City of Melbourne To Be Made Safer for All Cyclists

bike with basket and street in sunlight in the background

Building better bike paths are part of the answer to encourage more people to ride to work, ride for exercise, or ride for leisure activities.

However, it’s not just adding better quality bike paths that will encourage more people to ride to work. It’s also about other things, including elements as simple as good showers or bike facilities at the place of work, or more areas to lock bikes up safely around the streets.

Significant improvements to roads and bike paths around the City of Melbourne have been increasing in recent years. The Labor Government will establish a $100 million Safer Cyclists and Pedestrians Fund to invest in new, dedicated paths and routes across Victoria, ensuring the safety of bikes and walkers by keeping them away from traffic.

bike with basket and street in sunlight in the background

Labor’s plans to assist with the ongoing safety and sense of community among cyclists extends to the fact they will be establishing a new division within the Department of Transport called Active Transport Victoria.

The Safer Cyclists and Pedestrians Fund

The Fund will focus not only on establishing new, dedicated paths and routes for bikers and walkers, but also on improving routes to train stations and the CBD, creating new routes in regional areas, and adding pedestrian crossings, signs, and markings.

Active Transport Victoria

The new Transport Department division, Active Transport Victoria, will focus on increased participation and safety among cyclists and pedestrians across Melbourne and regional Victorian cities. The Division will develop policies, suggest changes to existing roads and paths, and advise on new routes and networks. It will receive $3.3 million in funding over the next 3 years.

It’s not just metropolitan Melbourne that will receive funding, Labor haven’t forgotten about regional Victoria, who will reap the benefits of added funds for both the Grampians Peak Trail and the Wandong to Bendigo Rail Trail.

Man on his bike riding along bike pathWith cyclists 34 times more likely to be injured on the roads than drivers to be injured on the roads and 4.5 times more likely to die in an accident. These statistics enforce the fact that it is paramount we take great care of our cyclists on the road.

The benefits of added and improved cycling routes are far more extensive than just for health purposes of the route users. Decreasing traffic congestion, fuel emissions, and petrol costs are added benefits of cycling. Furthermore, research has found there are significant benefits of adding a moderate amount of exercise into your daily routine including increasing feeling of happiness and positivity.

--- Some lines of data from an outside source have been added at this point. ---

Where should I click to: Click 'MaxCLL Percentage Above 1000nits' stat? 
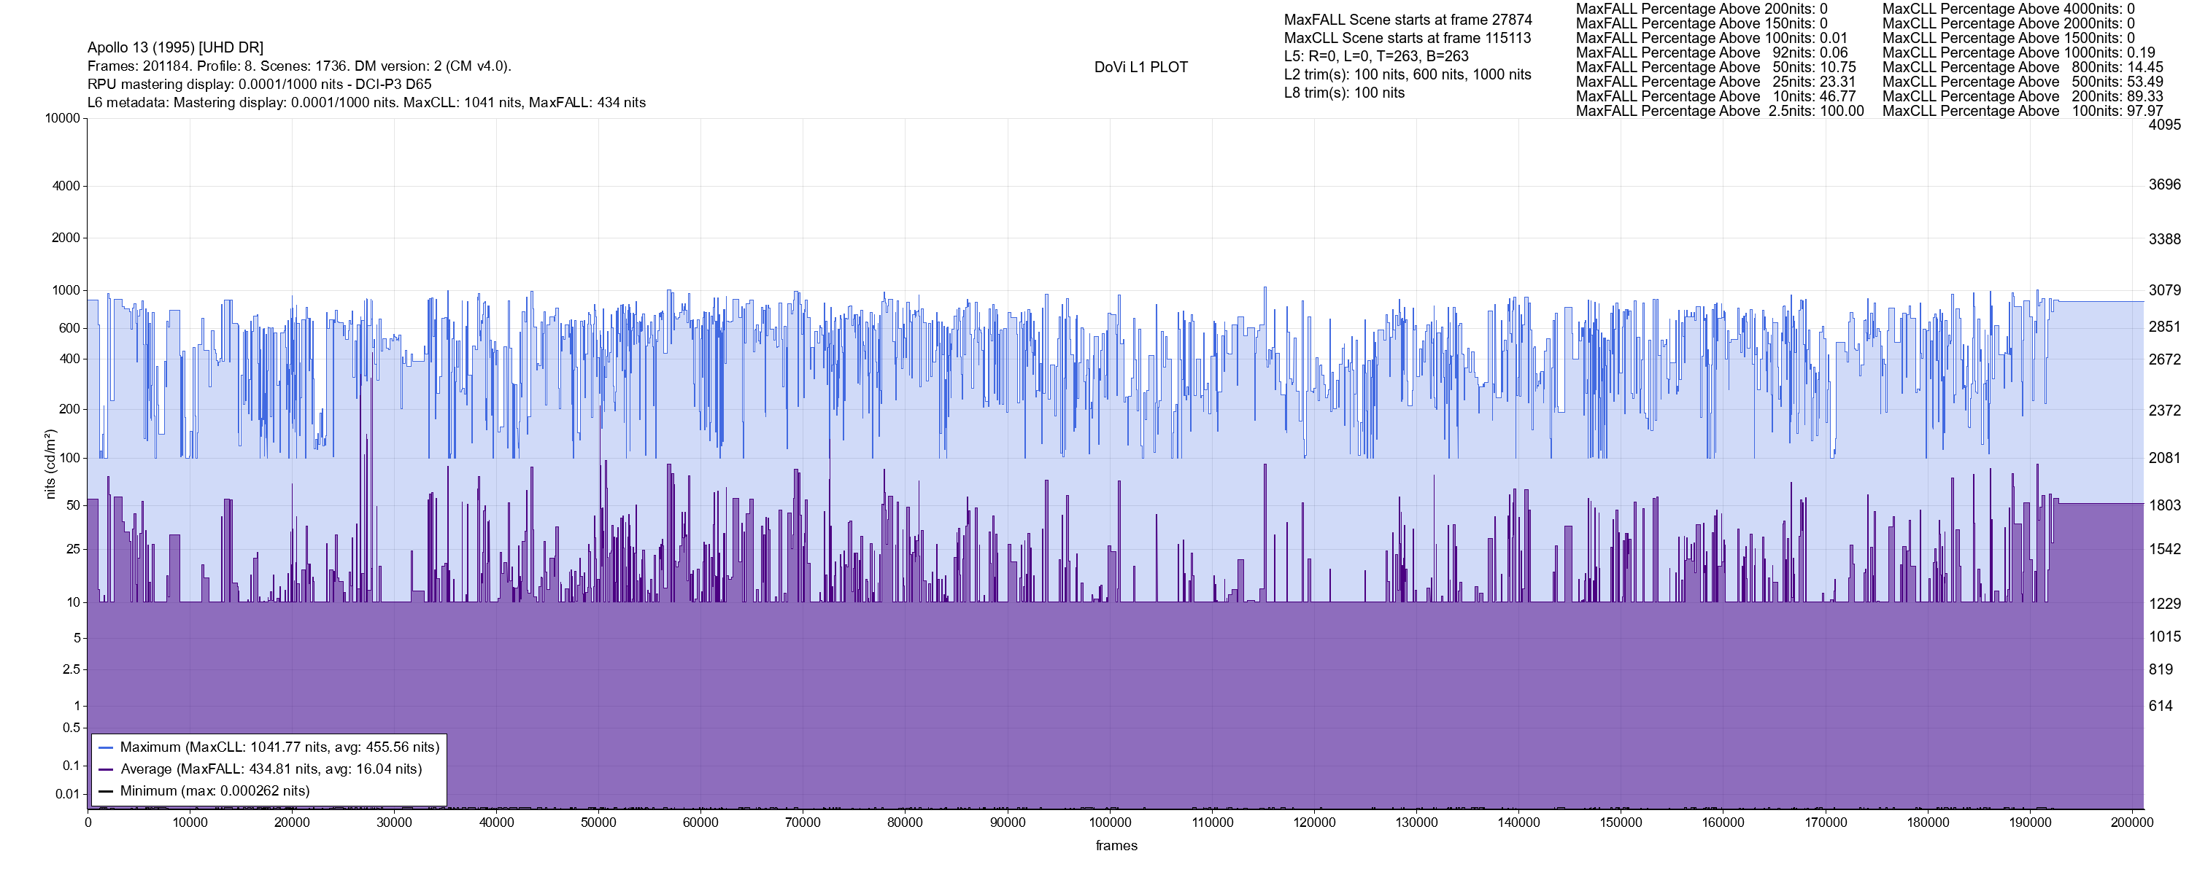pos(2019,53)
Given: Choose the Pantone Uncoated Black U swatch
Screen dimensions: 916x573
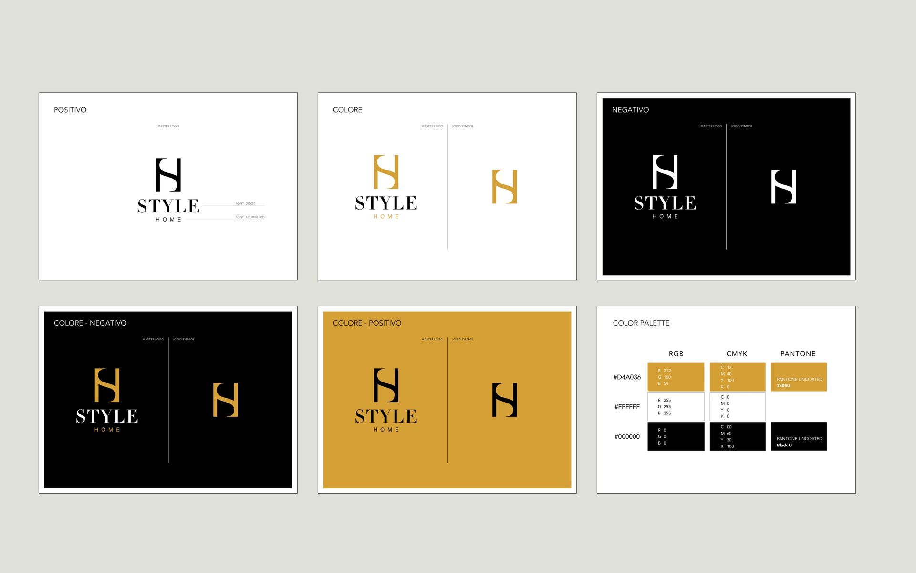Looking at the screenshot, I should click(x=799, y=436).
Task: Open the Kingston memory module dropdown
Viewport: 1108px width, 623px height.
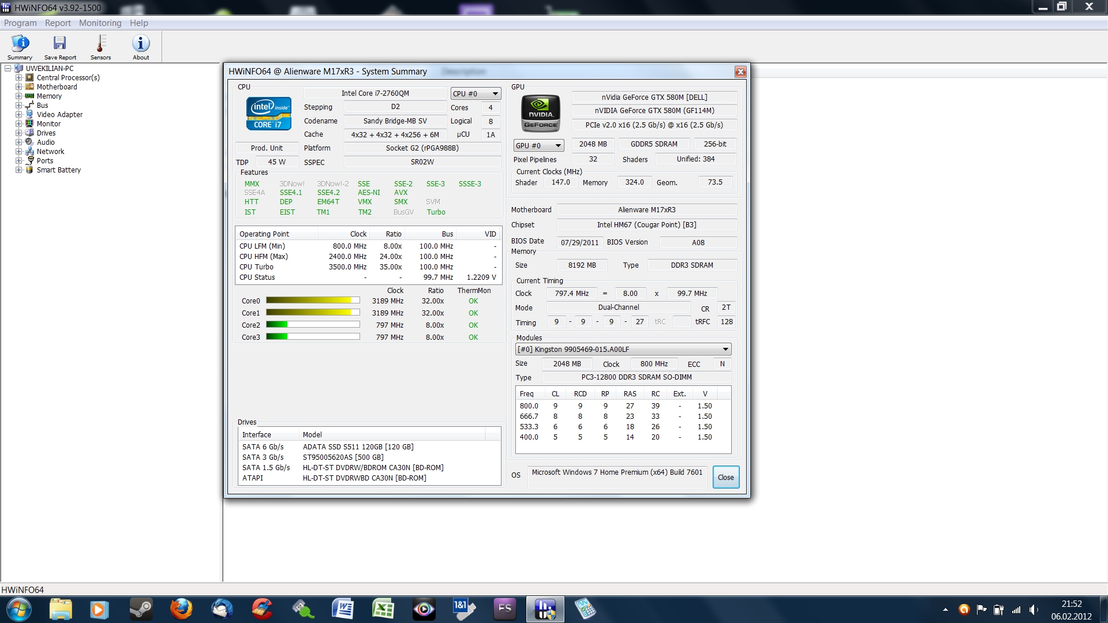Action: [x=623, y=349]
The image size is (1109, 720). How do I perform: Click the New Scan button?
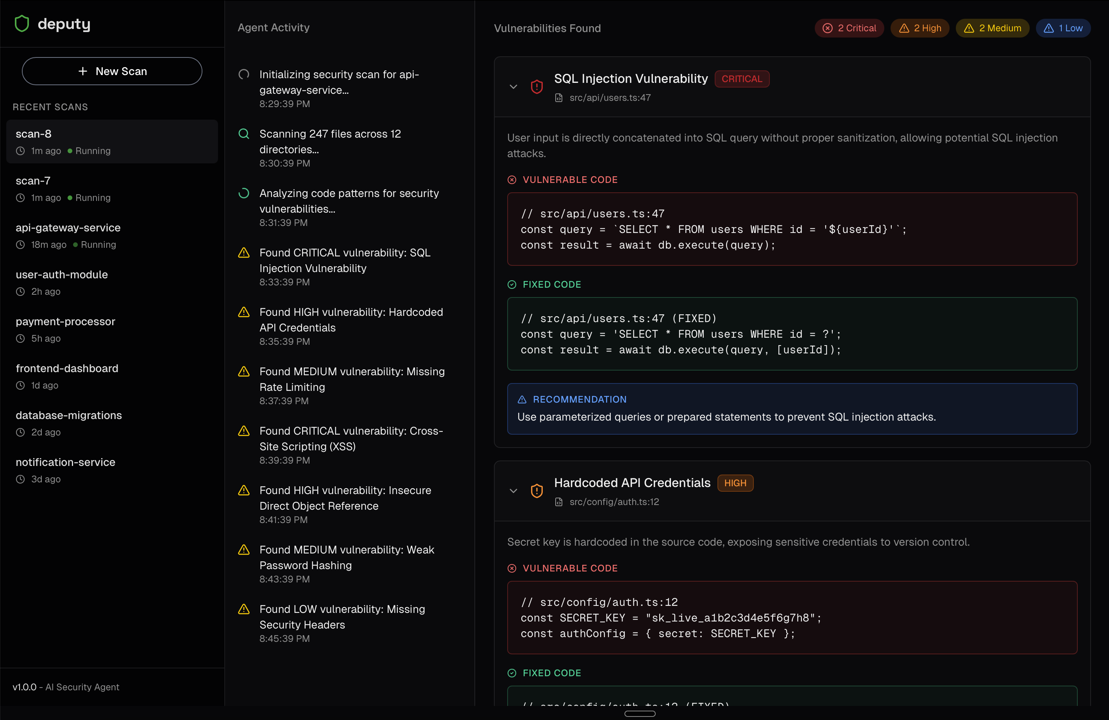click(112, 71)
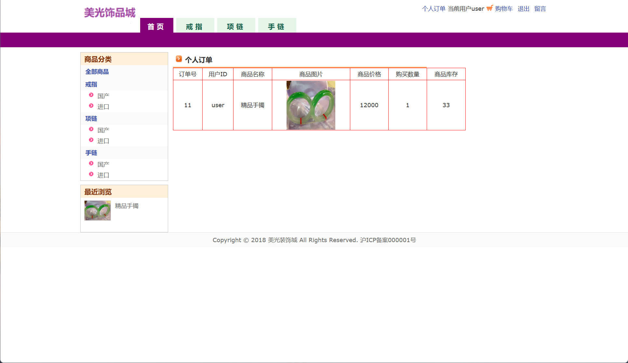The image size is (628, 363).
Task: Click pink bullet next to 手链 国产
Action: (91, 164)
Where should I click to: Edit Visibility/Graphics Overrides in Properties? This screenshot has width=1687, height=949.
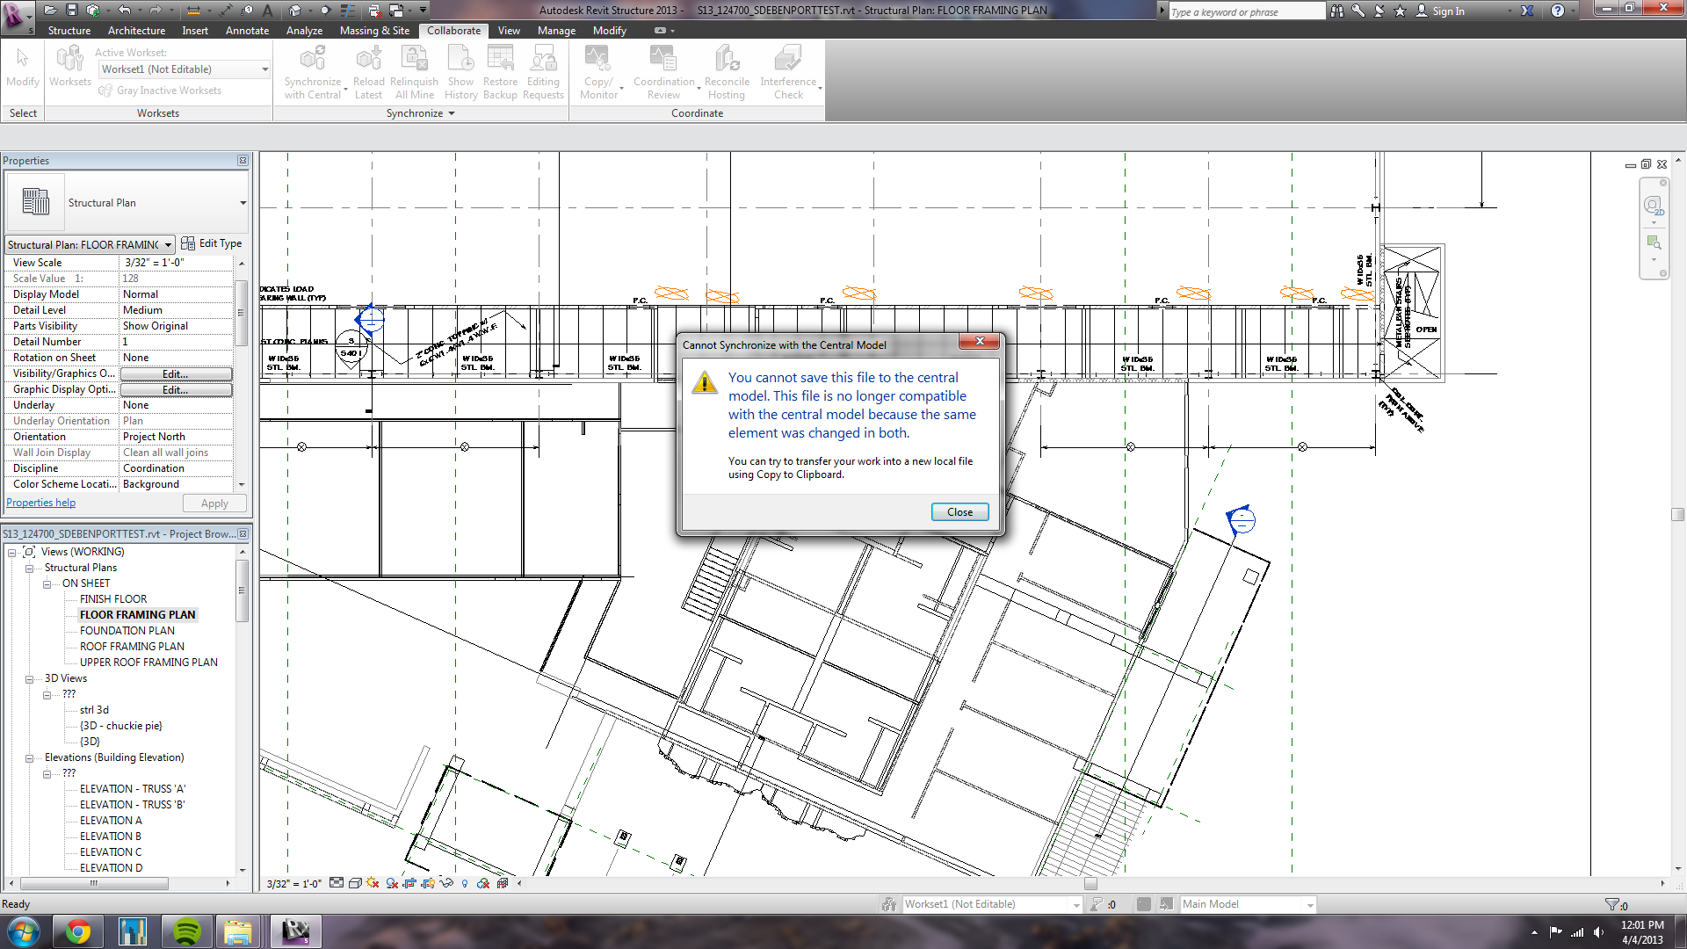point(176,373)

Box Hill to Ringwood Bike Path

With the majority of work expected to be complete in 2016, there are already considerable updates on this 10km bike path. The development will see a 10km walking and cycling connection, including a combination of off-road shared use path for cyclists and pedestrians, as well as on-road bike facilities.

The overall bike path is being completed in sections and is being led by VicRoads with contributions from major stakeholders including Whitehorse and Maroondah City Councils as well as local cycling groups and the community.

The benefits of this path include ensuring a safer environment for cyclists by separating bicycles from cars where applicable, providing better connectivity between local community and business activity districts, offering a low-cost option for commuters, school children, families, walkers, and cyclists, providing recreational opportunities for walkers and cyclists.

Sydney Rd, Brunswick Bike Path

Proving it is a variety of suburbs that are benefiting from increased funds from the Labor Government into cycling and walking paths, Brunswick in Melbourne’s inner North will see $1.6 million in works to improve the safety of cyclists and other road users on Sydney Rd.

The improvements and benefits for both drivers and cyclists will include:

  • New green bicycle lanes at intersections
  • Building speed humps at Sydney Rd side streets
  • Banning right turns on busy streets during peak hours
  • The implementation of a new 40km/h permanent speed limit
  • The installation of 20 electronic ‘Give Way to Pedestrians’ signs
  • Bicycle priority green head start boxes

With the need for these urgent improvements recognised, the works (which were due to commence in August) commenced in April, and are due for completion by late 2015.

The above examples show that bicyclist needs are becoming increasingly recognised and addressed, which is an exciting development for all road-users.